-- WHAT IS BEING ASKED --
Give back only the lines from the one with "This screenshot has height=420, width=612." through the last line of the data, exactly as they appear.

Data items
====

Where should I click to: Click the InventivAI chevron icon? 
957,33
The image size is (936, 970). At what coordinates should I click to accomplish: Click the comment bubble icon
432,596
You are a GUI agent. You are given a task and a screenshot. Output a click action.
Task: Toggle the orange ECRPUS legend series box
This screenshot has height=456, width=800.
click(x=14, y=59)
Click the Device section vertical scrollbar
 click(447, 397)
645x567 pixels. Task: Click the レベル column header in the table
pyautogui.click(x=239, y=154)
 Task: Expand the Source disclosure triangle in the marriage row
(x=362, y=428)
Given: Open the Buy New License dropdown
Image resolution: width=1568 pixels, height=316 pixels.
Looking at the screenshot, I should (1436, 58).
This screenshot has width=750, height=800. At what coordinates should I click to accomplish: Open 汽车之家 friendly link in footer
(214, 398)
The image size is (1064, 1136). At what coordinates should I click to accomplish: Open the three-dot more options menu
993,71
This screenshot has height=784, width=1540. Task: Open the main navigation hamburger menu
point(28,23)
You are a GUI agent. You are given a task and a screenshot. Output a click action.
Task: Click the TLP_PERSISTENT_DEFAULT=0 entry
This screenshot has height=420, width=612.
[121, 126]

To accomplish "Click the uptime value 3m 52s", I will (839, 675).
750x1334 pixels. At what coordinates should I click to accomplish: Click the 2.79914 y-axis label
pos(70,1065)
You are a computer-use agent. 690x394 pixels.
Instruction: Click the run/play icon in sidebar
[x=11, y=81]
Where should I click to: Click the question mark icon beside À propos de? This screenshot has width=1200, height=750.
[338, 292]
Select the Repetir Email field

====

-- SOLUTION FOR THIS EXERCISE --
This screenshot has height=420, width=612.
[121, 126]

To accomplish "Click the uptime value 3m 52s", I will (839, 675).
750x1334 pixels. At what coordinates should I click to accomplish: Click the 2.79914 y-axis label
pos(70,1065)
You are a computer-use agent. 690x394 pixels.
Instruction: Click the run/play icon in sidebar
[x=11, y=81]
Where should I click to: Click the question mark icon beside À propos de? This screenshot has width=1200, height=750.
[338, 292]
Select the Repetir Email field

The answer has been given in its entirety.